The recent unrest which cost businesses tens of millions across KwaZulu Natal and Gauteng recently brought home a number of key lessons: the unexpected can happen – quickly – and physical security barriers are not always enough to protect lives and assets.
This is according to Mark Zheng, managing director of SA Hytera, who says the damage and losses sustained during the unrest illustrated that multi-faceted safety and security models have to be deployed, and that communications underpins all risk management strategies.
“During the recent unrest, communications infrastructure was also affected, with over 100 network towers reported to have been impacted. This hamper coordinated collaboration between joint task teams,” he says. During a crisis, there is typically a great deal of complexity and uncertainty, with much more communications taking place than usual, and decisions must be made and communicated quickly to all stakeholders, he notes. “Teams have to be able to report the situation on the ground to a central crisis command point, from where orders and information must be relayed to responders and other stakeholders. Without clear and reliable communications, confusion can ensue and there could be delays in response that put people, property and other assets at risk.”

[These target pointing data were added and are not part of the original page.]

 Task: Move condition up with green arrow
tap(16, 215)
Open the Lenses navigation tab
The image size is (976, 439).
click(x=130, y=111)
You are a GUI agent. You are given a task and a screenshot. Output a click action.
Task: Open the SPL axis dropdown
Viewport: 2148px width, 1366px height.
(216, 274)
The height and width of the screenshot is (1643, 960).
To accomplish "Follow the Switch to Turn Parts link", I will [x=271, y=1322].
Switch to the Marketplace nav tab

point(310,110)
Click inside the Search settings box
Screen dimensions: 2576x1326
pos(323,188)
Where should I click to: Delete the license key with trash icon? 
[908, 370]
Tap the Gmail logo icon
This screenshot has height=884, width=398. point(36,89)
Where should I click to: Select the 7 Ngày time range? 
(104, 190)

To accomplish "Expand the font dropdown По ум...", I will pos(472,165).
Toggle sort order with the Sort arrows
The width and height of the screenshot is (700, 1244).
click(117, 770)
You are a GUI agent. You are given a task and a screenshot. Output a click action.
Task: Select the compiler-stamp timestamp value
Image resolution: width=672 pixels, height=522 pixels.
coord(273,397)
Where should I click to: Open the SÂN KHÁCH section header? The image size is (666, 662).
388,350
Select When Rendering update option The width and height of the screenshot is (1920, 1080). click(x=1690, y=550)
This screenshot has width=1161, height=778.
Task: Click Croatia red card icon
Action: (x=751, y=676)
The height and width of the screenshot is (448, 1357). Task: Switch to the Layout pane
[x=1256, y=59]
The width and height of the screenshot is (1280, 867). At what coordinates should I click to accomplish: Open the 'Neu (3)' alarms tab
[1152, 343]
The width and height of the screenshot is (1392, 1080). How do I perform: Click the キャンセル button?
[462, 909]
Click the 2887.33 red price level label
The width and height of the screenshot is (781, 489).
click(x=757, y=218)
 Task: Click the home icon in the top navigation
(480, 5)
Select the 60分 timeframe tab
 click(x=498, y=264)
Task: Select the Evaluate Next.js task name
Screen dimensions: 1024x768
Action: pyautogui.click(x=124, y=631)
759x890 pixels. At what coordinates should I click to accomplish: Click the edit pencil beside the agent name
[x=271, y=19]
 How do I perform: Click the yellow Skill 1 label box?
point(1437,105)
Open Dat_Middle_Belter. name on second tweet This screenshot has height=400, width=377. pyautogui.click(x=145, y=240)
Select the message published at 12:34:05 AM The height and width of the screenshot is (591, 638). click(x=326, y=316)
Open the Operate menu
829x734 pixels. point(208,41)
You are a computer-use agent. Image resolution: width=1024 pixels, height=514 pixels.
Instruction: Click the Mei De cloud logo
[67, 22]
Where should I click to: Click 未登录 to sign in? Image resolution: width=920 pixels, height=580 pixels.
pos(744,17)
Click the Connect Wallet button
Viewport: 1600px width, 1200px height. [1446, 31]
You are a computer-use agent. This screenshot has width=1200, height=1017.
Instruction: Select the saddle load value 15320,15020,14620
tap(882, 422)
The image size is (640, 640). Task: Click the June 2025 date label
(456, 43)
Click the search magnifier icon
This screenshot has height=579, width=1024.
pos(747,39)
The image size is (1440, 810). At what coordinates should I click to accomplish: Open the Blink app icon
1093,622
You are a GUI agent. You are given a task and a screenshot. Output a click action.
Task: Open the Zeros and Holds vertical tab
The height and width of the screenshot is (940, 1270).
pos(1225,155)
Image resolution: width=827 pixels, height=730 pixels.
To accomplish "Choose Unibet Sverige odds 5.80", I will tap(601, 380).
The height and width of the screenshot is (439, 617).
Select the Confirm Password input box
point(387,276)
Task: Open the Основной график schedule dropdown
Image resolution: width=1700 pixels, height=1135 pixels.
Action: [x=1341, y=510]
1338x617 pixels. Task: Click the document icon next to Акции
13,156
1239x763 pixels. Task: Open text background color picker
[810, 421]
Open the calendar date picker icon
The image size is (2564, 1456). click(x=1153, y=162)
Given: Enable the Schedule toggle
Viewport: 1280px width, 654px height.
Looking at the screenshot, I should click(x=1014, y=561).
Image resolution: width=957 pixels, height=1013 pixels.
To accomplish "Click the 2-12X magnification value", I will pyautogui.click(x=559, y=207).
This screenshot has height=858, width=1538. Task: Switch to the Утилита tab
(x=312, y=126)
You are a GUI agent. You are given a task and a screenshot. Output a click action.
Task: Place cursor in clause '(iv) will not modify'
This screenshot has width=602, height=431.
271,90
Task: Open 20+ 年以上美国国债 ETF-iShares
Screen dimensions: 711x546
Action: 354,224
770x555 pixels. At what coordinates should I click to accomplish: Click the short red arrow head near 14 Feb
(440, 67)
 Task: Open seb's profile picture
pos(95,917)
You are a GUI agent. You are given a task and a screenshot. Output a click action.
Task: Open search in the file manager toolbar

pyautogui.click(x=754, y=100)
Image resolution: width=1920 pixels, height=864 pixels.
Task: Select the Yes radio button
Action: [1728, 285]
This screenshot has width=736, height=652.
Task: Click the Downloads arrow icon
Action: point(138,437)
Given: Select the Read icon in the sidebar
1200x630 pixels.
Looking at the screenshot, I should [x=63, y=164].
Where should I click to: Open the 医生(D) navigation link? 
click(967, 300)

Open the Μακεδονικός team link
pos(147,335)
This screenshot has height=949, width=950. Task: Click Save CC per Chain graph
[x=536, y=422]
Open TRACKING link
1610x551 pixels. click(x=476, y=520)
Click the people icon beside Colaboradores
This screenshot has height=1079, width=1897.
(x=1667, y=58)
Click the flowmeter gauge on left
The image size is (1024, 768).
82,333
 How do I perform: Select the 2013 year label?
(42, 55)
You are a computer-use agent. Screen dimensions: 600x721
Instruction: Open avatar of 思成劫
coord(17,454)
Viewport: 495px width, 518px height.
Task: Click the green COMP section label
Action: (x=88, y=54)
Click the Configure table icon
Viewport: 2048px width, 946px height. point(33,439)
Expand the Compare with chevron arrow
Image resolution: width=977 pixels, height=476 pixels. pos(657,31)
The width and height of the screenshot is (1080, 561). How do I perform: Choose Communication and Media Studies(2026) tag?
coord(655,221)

“To mitigate the risk of network outages hampering communications and incident response, it is of paramount importance that a narrowband-broadband convergent network is considered. The public LTE network is not highly secure in the way the narrowband network is, whilst data transmission capacity of narrowband network is very limited. A convergent network is the best possible choice in case of emergency.”
A converged narrowband and broadband solution featuring multi-mode advanced radios, which integrate TETRA/DMR, cellular, 2G/3G/4G LTE, Wi-Fi and Bluetooth will provide mission-critical voice and broadband data on the same device, empowering seamless coordination and dispatching of different organisations and departments.
“Investing in a converged communication network should be seen as key to a solid security and risk management strategy,” says Zheng. “Whether an organisation is a security operation, transport business, industrial or commercial business, or even a remote facility such as a mine or agricultural operation, it is important to be prepared for every scenario, both to assure business continuity and to underpin the safety and security of people and assets. Dependable and non-disparate communications platforms support safety and security response and collaboration – no matter what situation is unfolding.”
Mark Zheng says public safety, emergency services and disaster control officials should be equipped with mission critical communications solutions, supported by a central command and control facility that has the capability to interconnect all communication platforms so that different departments such as police and emergency services can communicate with each other in joint operations.